Public defender Conrad Blackburn looked to Harlem for heroes while growing up in Florida. They ranged from Malcolm X and Marcus Garvey to hip hop artists like the Diplomats (Dipset) and Immortal Technique. Now, he hopes to be next in line as his state assembly campaign heats up. Last November, he registered to run as a democrat with a housing and affordability platform for Assembly District 70 in Harlem to face incumbent Jordan Wright in June’s primary. But his path to this point has led from humble beginnings in Florida to his activist platforms today.

Blackburn, 33, was born in Miami Gardens to Jamaican immigrants and raised in Tallahassee public housing by just his mother, an African Methodist Episcopal pastor. “We had to scratch to get by,” he said. “We lived paycheck to paycheck, and that really radicalized me [and] motivated me to figure out what caused that dichotomy.”

Too young to vote for Barack Obama, Blackburn first engaged politically through phone banking for the future president. Majoring in political science and philosophy later exposed him to Karl Marx and socialism in college. Suddenly, the poverty he witnessed and experienced made more sense. Outside of the classroom, he joined Students for a Democratic Society, where he rallied for Palestinian rights in the early 2010s. Law school followed and he foresaw a career in public interest work.

“As soon as I learned exactly what being a public defender was, I was hooked, and I knew that was what I was going to do,” said Blackburn. “I knew a lot of people who grew up like me would have benefited from having a lawyer that actually cared and would put work into their case.”

Conrad Blackburn. Courtesy of Conrad for Assembly

In 2018, he moved to New York City while studying for the bar exam. Julia Salazar’s State Senate run inspired him to plug into the NYC Democratic Socialists of America (NYC-DSA). But Blackburn initially kept the organization at arm’s length and remained unsure if electoral politics could effectively work towards Black and Brown liberation.

Meanwhile, he found a place in Harlem and joined the Bronx Defenders, rising to a policy counsel role three years ago. So Blackburn went up to Albany to fight for change long before he considered public office. The position fashioned him into a leading criminal justice reform advocate and placed him on the frontlines in the fight to preserve the bail and discovery reform laws. Blackburn also worked on writing Local Law 42, the city’s solitary confinement ban.

“I have a caseload while I’m doing policy work,” said Blackburn. “Every problem that I’m seeing that’s a systemic problem, I’m able to think [if] there is a policy solution…through doing work as an on-the-ground public defender, I’m able to talk about things in a lens that other policy councils aren’t because they don’t have cases on a day-to-day, granular level. I was able to bring my own clients’ stories and experiences into those spaces.”
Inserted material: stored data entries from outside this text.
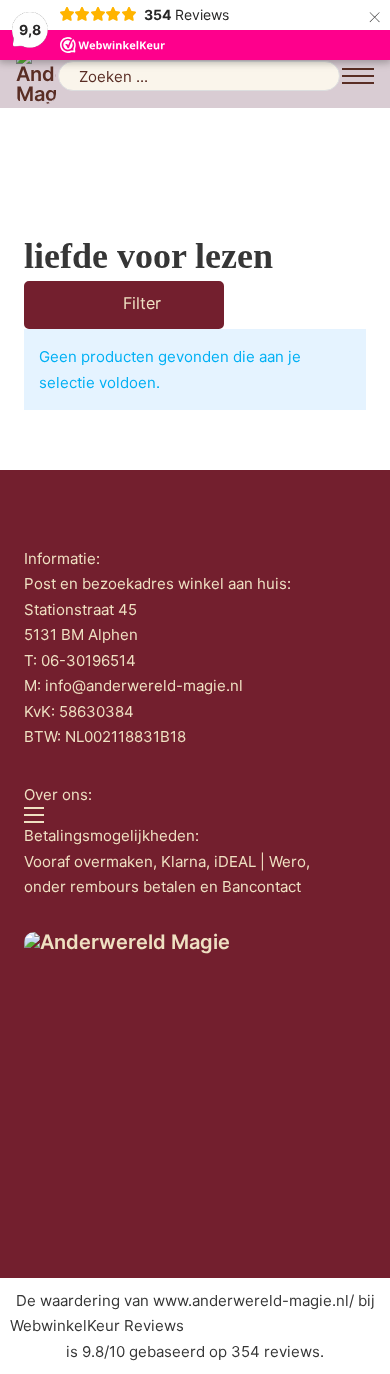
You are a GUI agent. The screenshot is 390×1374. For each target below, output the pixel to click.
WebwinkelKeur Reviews (97, 1325)
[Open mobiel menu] (358, 76)
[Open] (96, 305)
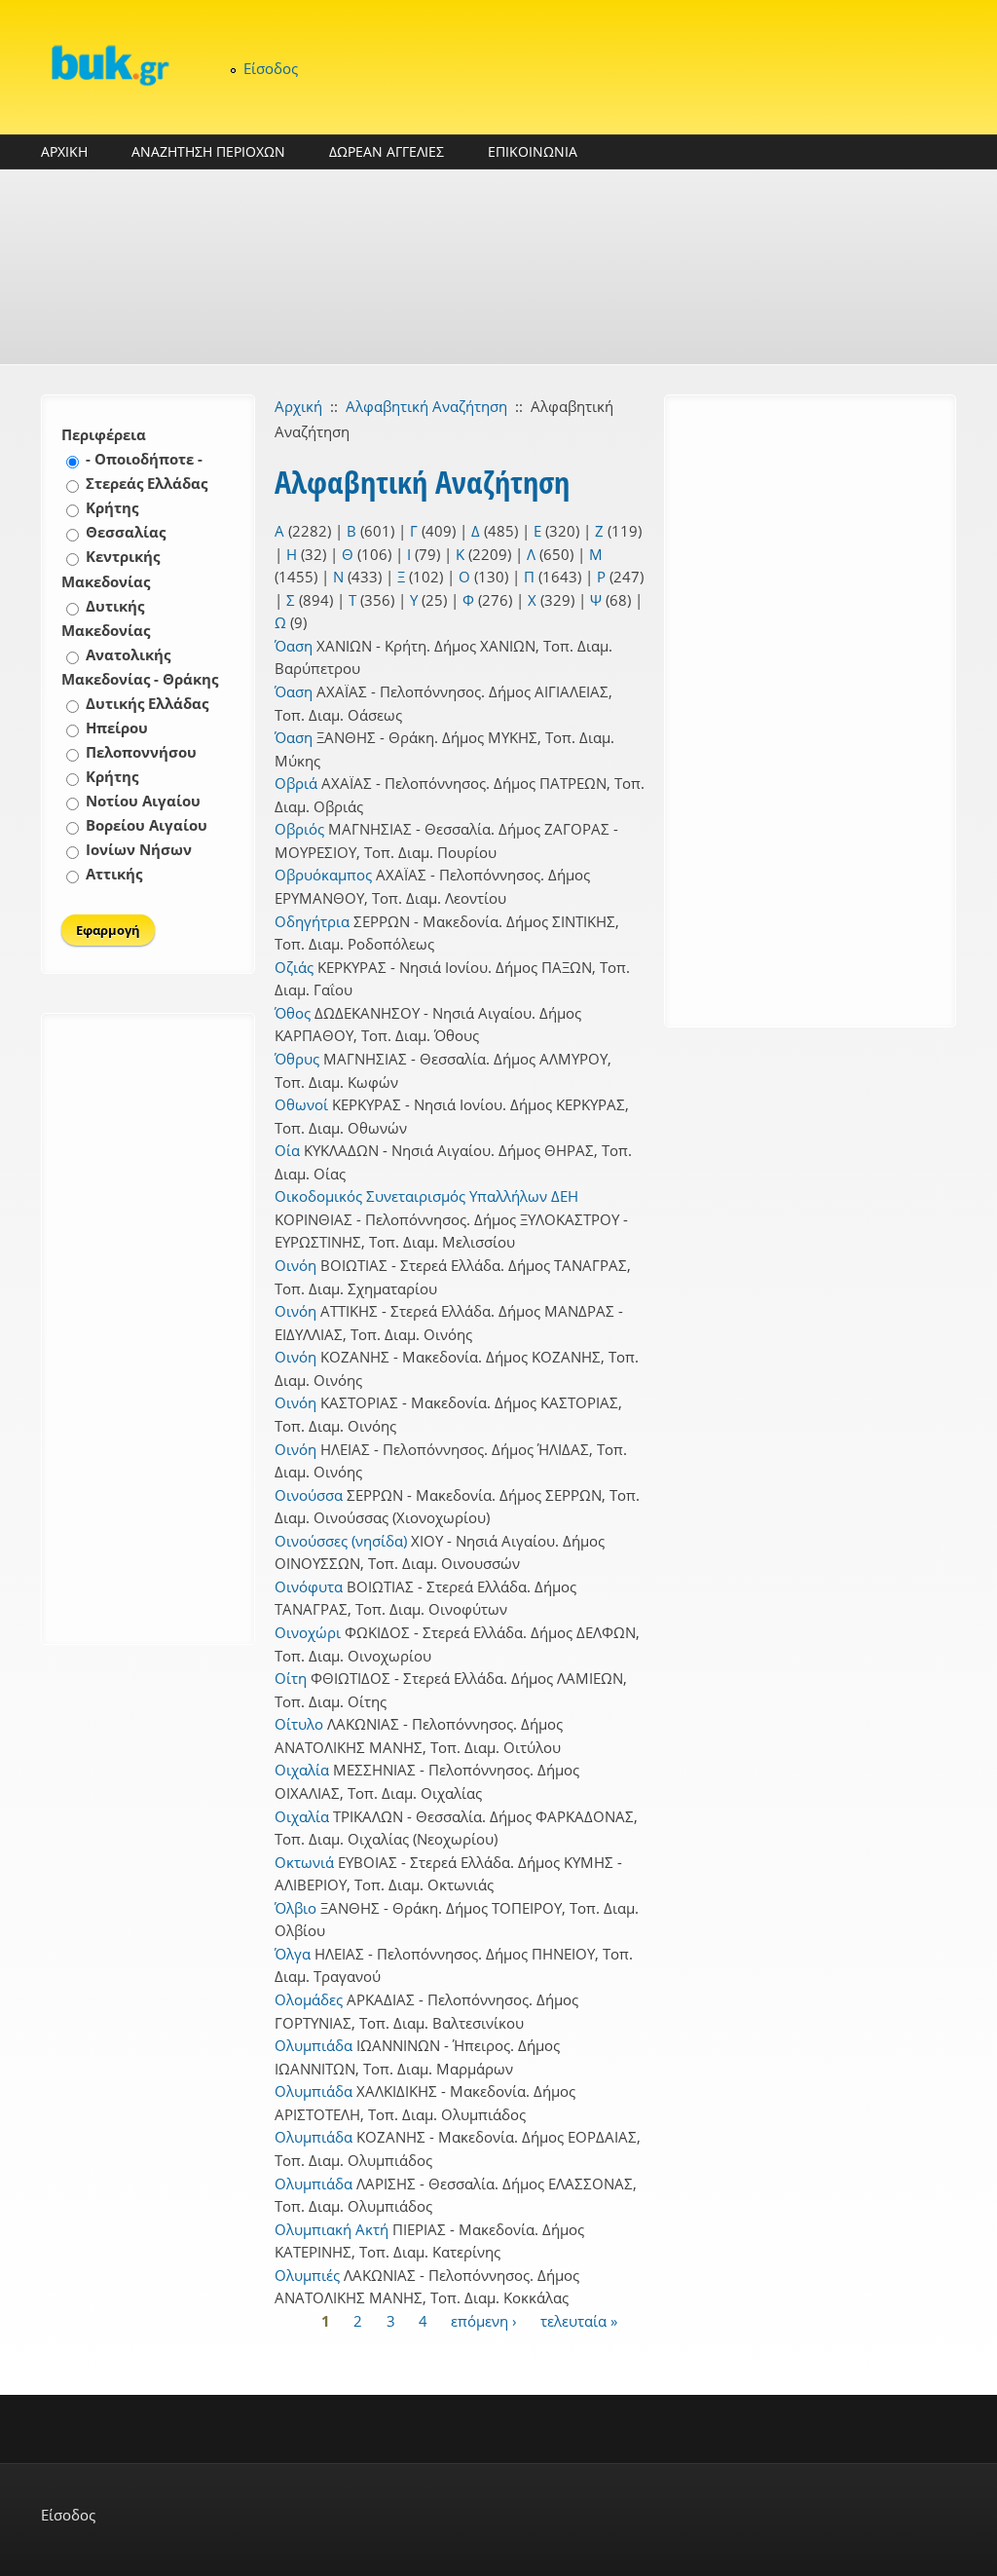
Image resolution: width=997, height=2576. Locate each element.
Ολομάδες (309, 1999)
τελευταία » (578, 2321)
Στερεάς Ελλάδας (146, 483)
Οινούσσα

But his initial decision to eschew big law for public defense meant facing economic anxiety once again. His salary was not sustainable and Blackburn risked getting priced out of Harlem. Before 2020, the Bronx Defenders long stood out among the local public defense organizations as non-unionized.

Blackburn led his shop’s successful efforts to join the Association of Legal Aid Attorneys – UAW Local 2325. Last year, he and his colleagues fought to obtain a $68,500 wage floor, a new standard not only at the Bronx Defenders but for the industry at large. The folks at UAW saw even more potential in him and tapped him to run for office. And NYC-DSA sought other young, charismatic candidates to seize on member Mayor Zohran Mamdani’s historic victory. Blackburn’s name came up thanks to his labor organizing.

As far as his state assembly run, NYC-DSA and the UAW have backed his campaign. So did the New York Working Families Party and New York Communities for Change, as well as elected officials like State Senator Jabari Brisport, Assemblymember Claire Valdez, and councilmember Chi Ossé.

Today, Blackburn believes electoral politics can play a key role in Black liberation and the socialist agenda after meeting many “dope Black organizers” in DSA. And while Eugene V. Debs could never make “Dip-Set Forever,” the former presidential candidate now ranks among his personal heroes.

“The only way labor is going to win power is twofold,” said Blackburn. “You have to have a marriage between the workers’ union and what Eugene Debs called the ‘political union’ — that’s socialism in politics. Judges have the power of injunction, and that’s what ended up stopping a lot of unions’ power building in the past, [while] right-leaning politicians [gutted] union rights.

“So the only way we could protect union rights is by getting socialists elected into office. That really solidified my view that [the] time is now to run for office and that DSA was my political home in addition to UAW.”